最初は優秀で爽やかな教師かと思っていた主人公の蓮実ですが、読み進めていくと異常な精神の持ち主(サイコバス)であることが分かります。
しかも、すごく頭がよくて体力もあるのでタチが悪いです。

最初は学校の中で自分の思い通りにするために、地位を確立するために、教頭や他の教師の信頼を勝ち取ったり、生徒達からの人気も不動のモノにしていきます。
しかし、その中で、自分に都合の悪い人たちを排除するためには手段を選ばす、殺してしまいます。
しかも証拠を残さないように完全犯罪で。


しかし、徐々にほころびが見え始め、最後は計画的でない殺人を犯す羽目になり、それを隠すために大量殺人を行うことになってしまいます。

その過程は緊張感があり、ドキドキしながら読みました。
+++++
■ 課題の指示
上の本文で、蓮実が信頼や人気を得ていく相手をすべて挙げてください。

■ データ
+++++
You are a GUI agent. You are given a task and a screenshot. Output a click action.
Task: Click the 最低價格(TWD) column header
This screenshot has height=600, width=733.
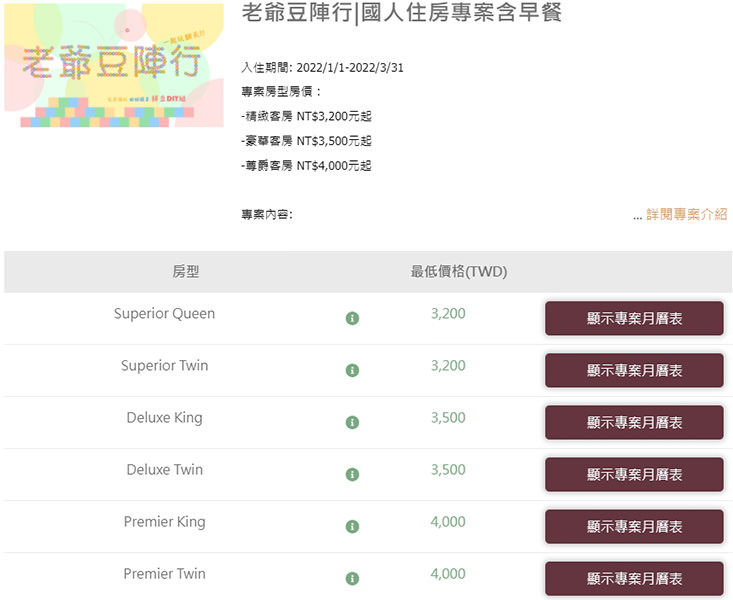459,272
+++++
■ 回答
教頭、他の教師、生徒達